I seem to have a limitless stream of excel files coming at me from clients. Most of them are of the same format: first line is the column name and the rest of the lines are data.
Ruby has excellent baked-in capabilities for handling files, data, and even CSV stuff. Still, it was pretty hard for me to figure out how to turn a CSV file into an array of hashes where each cell was named with the correct column name.
So here y’are folks: an easy way to turn CSV files into an array of hashes.

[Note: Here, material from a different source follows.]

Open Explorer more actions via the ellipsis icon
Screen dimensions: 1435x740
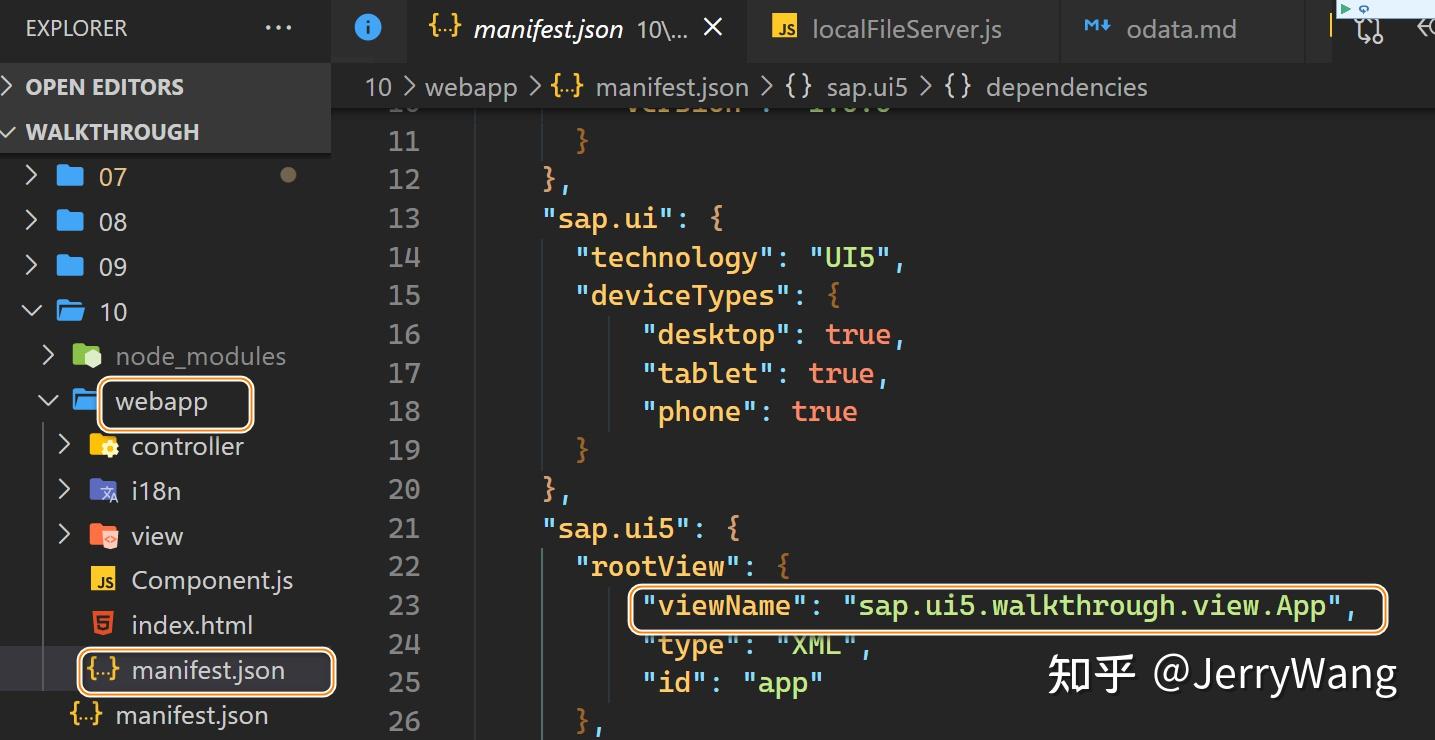277,28
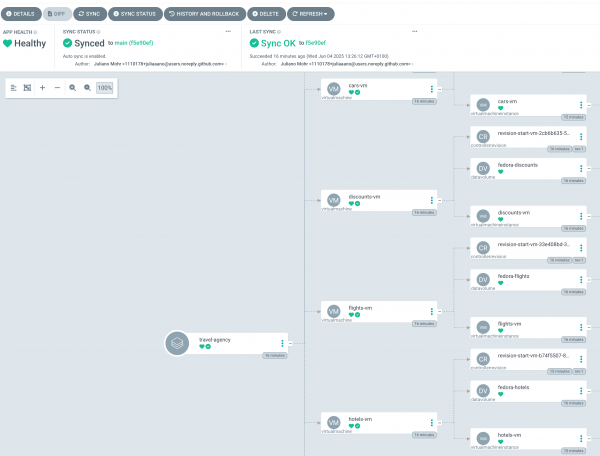
Task: Open the Refresh dropdown button
Action: tap(311, 15)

def csv_to_array(file_location)
csv = CSV::parse(File.open(file_location, 'r') {|f| f.read })
fields = csv.shift
csv.collect { |record| Hash[*(0..(fields.length - 1)).collect {|index| [fields[index],record[index].to_s] }.flatten ] }
end
10 responses so far ↓
1 Simen // Aug 14, 2006 at 04:44 AM
2 s. potter // Sep 02, 2006 at 08:54 AM
3 Jens // Feb 10, 2007 at 03:29 AM
4 Danger // Feb 17, 2007 at 09:44 AM
5 Caleb Jones // Feb 23, 2007 at 02:59 PM
6 Danger // Feb 23, 2007 at 04:14 PM
7 Ara Vartanian // Dec 21, 2007 at 05:31 PM
Lovely. Bravo. Just what I needed.
8 Mike // May 14, 2008 at 04:31 AM
What’s Up with comments ? :( I may recommend, a book about this post “Parsing CSV files quickly” in Ruby.
Check it : http://www.springerlink.com/content/j3n125411240r200/
9 Neil Murphy // Jun 04, 2008 at 08:40 AM
The chapter from the book is charged at $25 – for four pages. Calling it a ripoff seems a serious understatement
10 Scott White // Jun 05, 2008 at 01:59 PM
I was able to simplify the Hash creation by using the array zip method:
csv.collect { |record| Hash[*fields.zip(record).flatten ] }
though it doesn’t turn all the records into strings… but I’m not sure why that’s necessary anyway.